__Приведённый отрывок__
----------

Портрет главного отрицательного персонажа, а в конечном счете и палача Кёстлер опять-таки дает глазами своего героя. Это портрет Глеткина – второго комиссара; непоколебимо приверженный своей идеологической позиции и полный жестокой решимости сломить «врага Партии», корифея старшего революционного поколения, он работает методами, которые у Кёстлера, пожалуй, впервые названы своими именами: ночные допросы, лишение сна, унижения, побои, угрозы, воздействие ослепляющей лампой. Глеткин предстает в отутюженной форме, «перетянутый скрипучими ремнями», с широким шрамом на голом черепе, с бедной мимикой; это ночной труженик и аскет.

Драматическим апогеем тюремных событий служит одна сцена, наблюдаемая Рубашовым из камеры: здесь Кёстлер использует сильные, аффектированные приемы, делающие ставку на напряжение, ужас, шок. О подозрении, что осужденного ведут на казнь, сообщает перестукивание между камерами, в котором участвует, принимая сигнал и передавая его дальше, и Рубашов. В глазок он видит, что мимо волокут товарища (который всегда чтил его), в чьем «хнычащем „у-а-о“» перед дверью его камеры угадывается фамилия Рубашова. В соответствии с кёстлеровской поэтикой дистанцирования наблюдающий эту жестокую сцену Рубашов видит в ней стратегию, рассчитанную на то, чтобы сломить его дух, и иронически комментирует это в разговоре с Ивановым. Тот говорит, что пустить зловещую процессию мимо камеры Рубашова – затея Глеткина. Этот чрезвычайно насыщенный эпизод, которому акустические и визуальные детали придают некое сценическое качество, можно было бы описать как образчик литературы ужасов; «интонируемый» при помощи нарастающих шумов (стука мисок, которым сопровождают процесс узники из соседних камер, волочения ног уводимого на казнь, его стенаний, неумолимой поступи охранников) и обладающий ввиду суженности обзора чертами жуткого (поле зрения ограничено смотровым глазком, где мельком появляется истерзанный пытками полуживой человек) ужас сближается с horror and terror в духе эстетики gothic novel Анны Радклиф.

----------

__Материал__
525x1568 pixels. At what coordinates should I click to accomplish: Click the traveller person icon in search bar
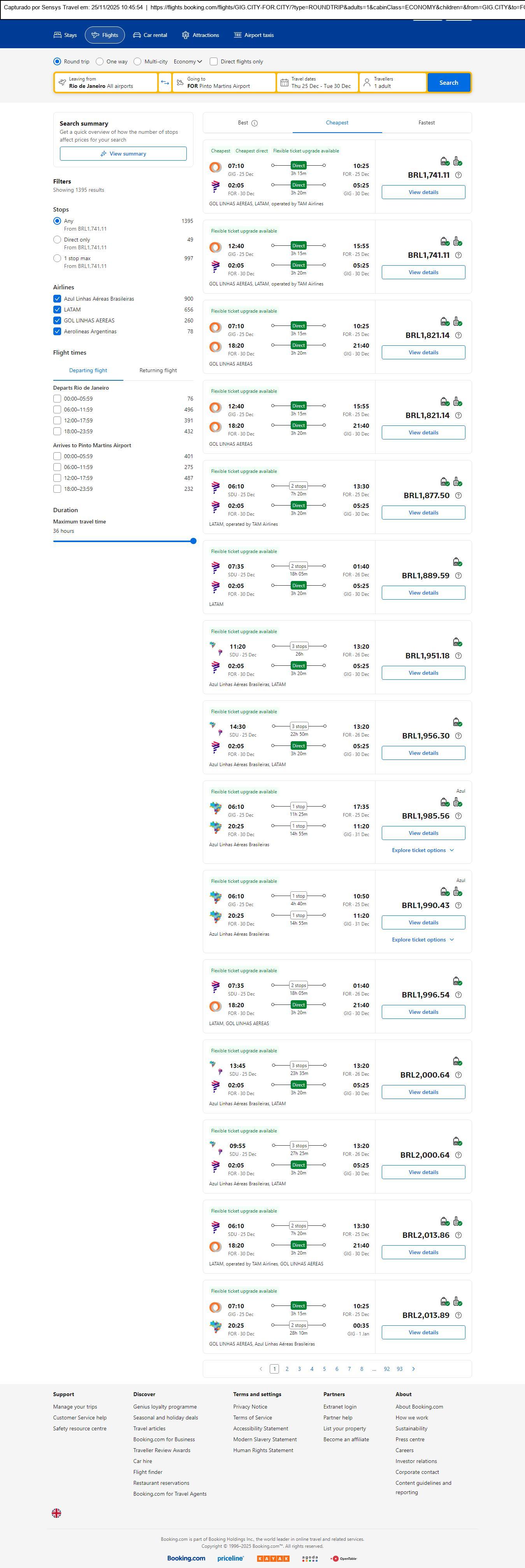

----------

__Ваша задача__
Воспроизведите без изменений часть приведённого отрывка: всё от «Портрет главного отрицательного» и ниже, вплоть до «труженик и аскет.».

__Верный ответ__
Портрет главного отрицательного персонажа, а в конечном счете и палача Кёстлер опять-таки дает глазами своего героя. Это портрет Глеткина – второго комиссара; непоколебимо приверженный своей идеологической позиции и полный жестокой решимости сломить «врага Партии», корифея старшего революционного поколения, он работает методами, которые у Кёстлера, пожалуй, впервые названы своими именами: ночные допросы, лишение сна, унижения, побои, угрозы, воздействие ослепляющей лампой. Глеткин предстает в отутюженной форме, «перетянутый скрипучими ремнями», с широким шрамом на голом черепе, с бедной мимикой; это ночной труженик и аскет.